O Gaema moveu uma ação civil pública contra as obras. Ano passado, a procuradora municipal de Bertioga, Adriane Cláudia Moreira Novaes, incluiu um parecer à ação que aponta falta de inúmeros estudos e irregularidade do licenciamento ambiental da Cetesb. Segundo afirma, a obra poderá causar danos ambientais, econômicos e sociais "irreparáveis às unidades de conservação, aos rios, à flora e fauna, aos manguezais e à população bertioguense".

Ainda conforme a procuradora, a Cetesb não avaliou outras medidas previstas, como a redução das perdas físicas no armazenamento e distribuição da água e que o empreendimento vai atingir o Rio Sertãozinho, um dos principais formadores do Rio Itapanhaú - principal recurso hídrico de Bertioga.

"Não há outra fonte de abastecimento de água disponível em Bertioga e sequer outra opção futura. Caso seja implantado o empreendimento, haverá a redução da vazão do rio, o que impactará tanto no volume quanto na salinidade da água. As estações de tratamento de água da Sabesp para abastecimento público e pelo sistema autônomo da Riviera de São Lourenço estão localizadas no Rio Itapanhaú", explica, alertando que a população também se manifestou contrária na única audiência pública para tratar do assunto realizada em Bertioga.

COMBATIDA.

Foi criada a Aliança Litoral Sustentável da Baixada Santista em proteção às causas relacionadas ao meio ambiente. O Rio Itapanhaú nasce em Biritiba Mirim, na região da Serra do Mar, e encontra o Oceano Atlântico por intermédio do Canal de Bertioga, percorrendo 40 quilômetros de ecossistemas frágeis como a mata atlântica, a mata paludosa, a mata alta de restinga e manguezais. Portanto, é parte integrante essencial destes ecossistemas.

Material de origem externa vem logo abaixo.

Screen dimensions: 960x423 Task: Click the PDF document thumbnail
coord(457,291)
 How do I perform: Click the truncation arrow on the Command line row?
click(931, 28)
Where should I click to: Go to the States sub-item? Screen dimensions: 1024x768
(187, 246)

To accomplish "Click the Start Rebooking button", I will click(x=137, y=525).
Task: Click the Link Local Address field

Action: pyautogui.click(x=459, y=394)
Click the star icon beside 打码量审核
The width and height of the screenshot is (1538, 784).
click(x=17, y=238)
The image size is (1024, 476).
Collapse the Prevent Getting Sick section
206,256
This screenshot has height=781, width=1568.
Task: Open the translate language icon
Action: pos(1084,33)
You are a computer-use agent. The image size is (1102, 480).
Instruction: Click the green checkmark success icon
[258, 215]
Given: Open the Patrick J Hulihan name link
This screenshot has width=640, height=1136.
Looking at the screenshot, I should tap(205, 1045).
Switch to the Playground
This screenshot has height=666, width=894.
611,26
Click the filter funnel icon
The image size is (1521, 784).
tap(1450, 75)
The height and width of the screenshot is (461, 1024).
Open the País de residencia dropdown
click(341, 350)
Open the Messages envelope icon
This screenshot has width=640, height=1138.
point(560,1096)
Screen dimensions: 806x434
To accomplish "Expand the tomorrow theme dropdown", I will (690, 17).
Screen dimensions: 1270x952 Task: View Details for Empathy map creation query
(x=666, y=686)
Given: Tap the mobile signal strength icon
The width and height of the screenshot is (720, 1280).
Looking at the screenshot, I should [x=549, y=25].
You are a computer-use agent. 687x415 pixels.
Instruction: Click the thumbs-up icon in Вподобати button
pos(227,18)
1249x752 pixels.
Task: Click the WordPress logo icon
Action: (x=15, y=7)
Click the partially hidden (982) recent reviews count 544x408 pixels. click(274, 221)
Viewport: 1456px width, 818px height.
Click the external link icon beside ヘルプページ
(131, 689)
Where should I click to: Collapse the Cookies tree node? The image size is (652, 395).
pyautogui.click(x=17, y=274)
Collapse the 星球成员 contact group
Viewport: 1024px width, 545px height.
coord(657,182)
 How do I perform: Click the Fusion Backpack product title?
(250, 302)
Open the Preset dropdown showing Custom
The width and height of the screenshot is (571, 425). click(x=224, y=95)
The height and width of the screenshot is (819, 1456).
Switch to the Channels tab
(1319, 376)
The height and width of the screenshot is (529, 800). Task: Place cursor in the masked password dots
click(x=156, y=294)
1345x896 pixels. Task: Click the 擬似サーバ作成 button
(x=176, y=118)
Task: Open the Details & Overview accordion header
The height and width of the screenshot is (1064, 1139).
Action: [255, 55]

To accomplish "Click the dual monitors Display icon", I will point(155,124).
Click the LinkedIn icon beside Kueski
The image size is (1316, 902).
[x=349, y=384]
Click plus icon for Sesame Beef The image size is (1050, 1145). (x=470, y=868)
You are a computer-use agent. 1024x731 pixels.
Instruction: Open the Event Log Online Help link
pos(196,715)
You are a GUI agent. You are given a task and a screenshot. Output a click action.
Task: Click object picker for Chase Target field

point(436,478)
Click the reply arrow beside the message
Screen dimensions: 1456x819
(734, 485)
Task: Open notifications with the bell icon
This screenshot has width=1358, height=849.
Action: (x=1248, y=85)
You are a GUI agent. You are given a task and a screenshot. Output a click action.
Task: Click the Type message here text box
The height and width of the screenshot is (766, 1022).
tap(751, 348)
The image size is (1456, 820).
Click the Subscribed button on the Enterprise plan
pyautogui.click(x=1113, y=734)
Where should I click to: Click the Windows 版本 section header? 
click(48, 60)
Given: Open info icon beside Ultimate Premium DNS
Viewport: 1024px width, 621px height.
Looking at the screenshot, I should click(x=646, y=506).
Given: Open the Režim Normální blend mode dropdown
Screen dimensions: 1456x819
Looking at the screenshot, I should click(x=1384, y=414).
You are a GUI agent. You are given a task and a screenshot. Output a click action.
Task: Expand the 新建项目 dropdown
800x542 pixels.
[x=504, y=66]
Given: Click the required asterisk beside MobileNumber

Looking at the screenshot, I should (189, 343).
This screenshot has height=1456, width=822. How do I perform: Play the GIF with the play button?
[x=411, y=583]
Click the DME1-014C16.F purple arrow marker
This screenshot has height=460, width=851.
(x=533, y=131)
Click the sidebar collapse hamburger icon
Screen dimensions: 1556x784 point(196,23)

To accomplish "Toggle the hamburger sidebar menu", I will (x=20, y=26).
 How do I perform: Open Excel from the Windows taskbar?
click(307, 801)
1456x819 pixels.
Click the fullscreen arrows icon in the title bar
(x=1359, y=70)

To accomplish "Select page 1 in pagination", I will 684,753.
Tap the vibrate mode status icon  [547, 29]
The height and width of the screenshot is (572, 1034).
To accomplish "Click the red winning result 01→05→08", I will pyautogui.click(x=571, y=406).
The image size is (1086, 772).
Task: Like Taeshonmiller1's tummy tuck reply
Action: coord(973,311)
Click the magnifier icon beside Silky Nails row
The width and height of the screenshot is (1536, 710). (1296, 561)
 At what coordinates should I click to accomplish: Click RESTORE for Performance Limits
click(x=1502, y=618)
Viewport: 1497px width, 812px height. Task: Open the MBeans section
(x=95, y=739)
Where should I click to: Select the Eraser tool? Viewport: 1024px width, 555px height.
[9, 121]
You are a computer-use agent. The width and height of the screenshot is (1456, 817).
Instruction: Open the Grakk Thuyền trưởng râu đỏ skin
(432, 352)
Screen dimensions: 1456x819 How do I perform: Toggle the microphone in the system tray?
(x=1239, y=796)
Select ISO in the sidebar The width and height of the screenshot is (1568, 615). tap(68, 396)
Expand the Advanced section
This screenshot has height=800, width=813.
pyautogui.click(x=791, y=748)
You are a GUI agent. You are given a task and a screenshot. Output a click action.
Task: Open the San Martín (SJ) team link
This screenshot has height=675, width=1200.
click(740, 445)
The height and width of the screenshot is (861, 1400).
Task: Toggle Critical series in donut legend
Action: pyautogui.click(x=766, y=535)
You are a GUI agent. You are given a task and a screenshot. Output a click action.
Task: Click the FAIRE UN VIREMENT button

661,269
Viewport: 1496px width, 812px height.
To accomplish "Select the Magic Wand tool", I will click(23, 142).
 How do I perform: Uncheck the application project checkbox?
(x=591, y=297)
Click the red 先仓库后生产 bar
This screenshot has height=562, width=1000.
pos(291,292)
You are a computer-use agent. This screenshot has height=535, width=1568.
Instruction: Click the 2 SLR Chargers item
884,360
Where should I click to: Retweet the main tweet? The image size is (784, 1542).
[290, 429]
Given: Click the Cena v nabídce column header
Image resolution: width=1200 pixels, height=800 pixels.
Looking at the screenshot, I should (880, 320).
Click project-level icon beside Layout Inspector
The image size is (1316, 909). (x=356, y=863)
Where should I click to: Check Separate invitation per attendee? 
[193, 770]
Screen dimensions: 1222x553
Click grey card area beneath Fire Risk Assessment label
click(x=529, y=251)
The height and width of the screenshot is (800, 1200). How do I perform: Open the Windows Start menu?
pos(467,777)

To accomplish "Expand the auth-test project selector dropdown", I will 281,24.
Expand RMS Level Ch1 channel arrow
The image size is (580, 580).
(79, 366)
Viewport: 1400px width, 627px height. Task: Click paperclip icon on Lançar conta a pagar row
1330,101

Na região de inserção do empreendimento ou sob sua influência estão presentes importantes unidades de conservação, como o Parque Estadual da Serra do Mar (Núcleo Bertioga); o Parque Estadual Restinga de Bertioga; a Área de Proteção Ambiental (APA) Estadual Marinha Litoral Centro; o Parque Natural Municipal Ilha do Rio da Praia; e as Reservas Particulares de Patrimônio Natural (RPPNs) Hércules Florence.

SABESP.

Procurada, a Sabesp afirma que a obra conta com todas as determinações previstas na legislação e as obrigações constantes das licenças ambientais estaduais e federais, incluindo realização de audiência pública, com prazo de conclusão para o fim deste ano.

"Ela vai aumentar a segurança hídrica para mais de 20 milhões de pessoas e se junta ao sistema São Lourenço e a interligação Jaguari-Atibainha, realizados após a crise hídrica", explica a companhia, salientando que as obras seguem os protocolos sanitários determinados pelas autoridades para proteção contra Covid-19.